Count the lines of the data that have the word "size", then report the number without anything else.

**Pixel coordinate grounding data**
**********

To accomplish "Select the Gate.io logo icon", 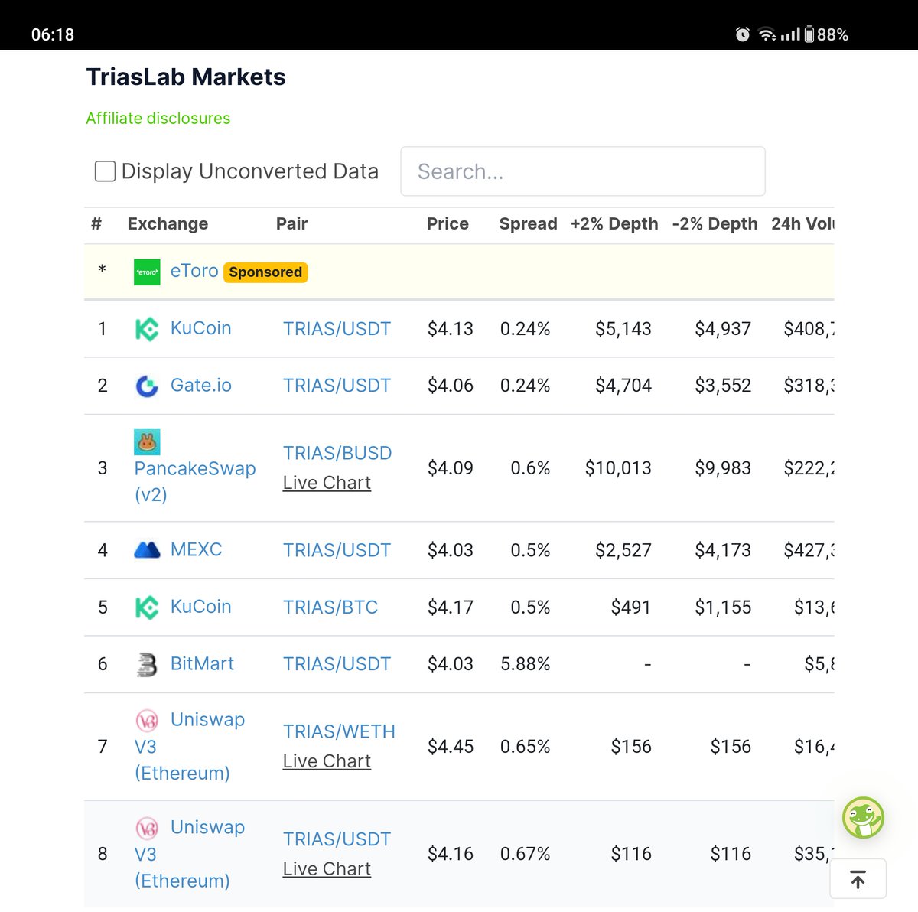I will pos(147,386).
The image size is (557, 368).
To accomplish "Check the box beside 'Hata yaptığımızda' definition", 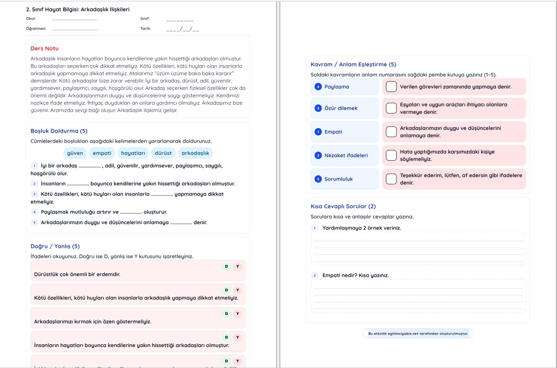I will point(391,156).
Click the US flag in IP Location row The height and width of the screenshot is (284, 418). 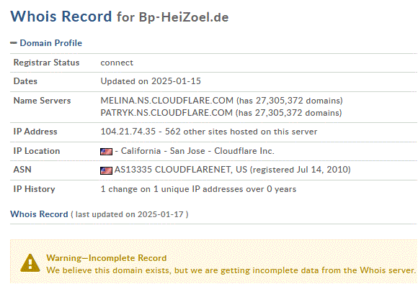pos(106,152)
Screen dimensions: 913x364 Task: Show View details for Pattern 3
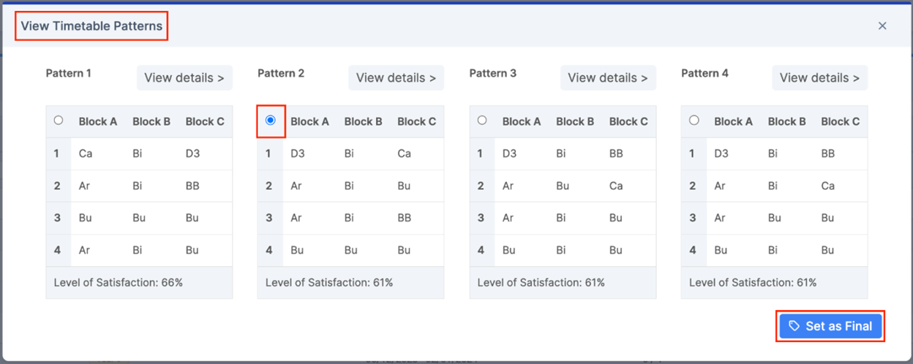coord(608,77)
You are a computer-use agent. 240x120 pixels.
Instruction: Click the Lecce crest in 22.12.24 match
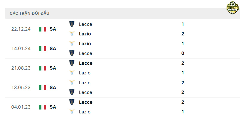click(x=72, y=24)
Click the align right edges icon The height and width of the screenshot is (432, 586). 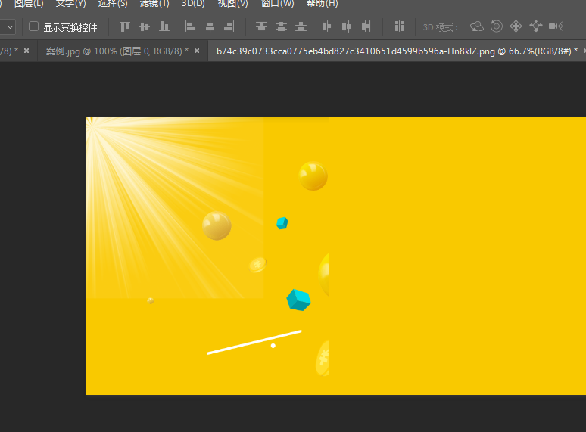pyautogui.click(x=229, y=27)
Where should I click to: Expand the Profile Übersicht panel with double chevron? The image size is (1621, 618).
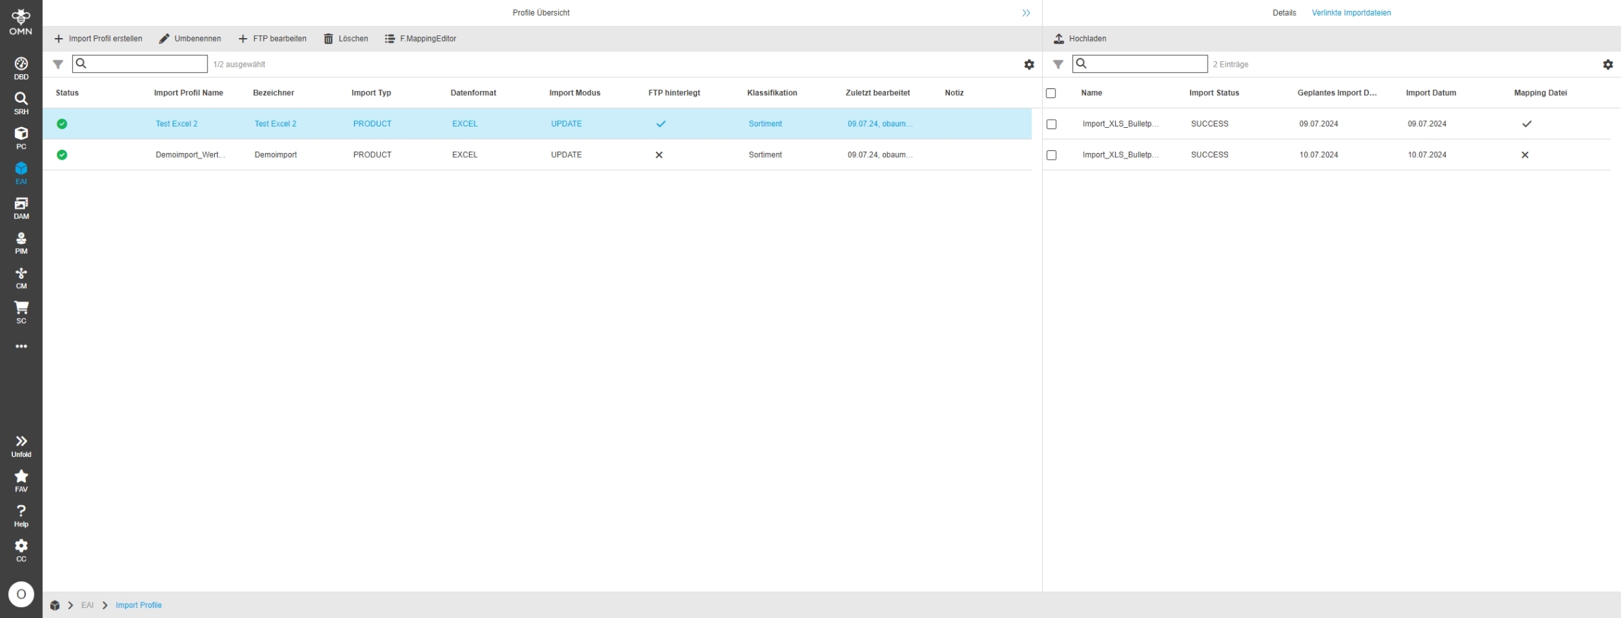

**********

**Answer space**
2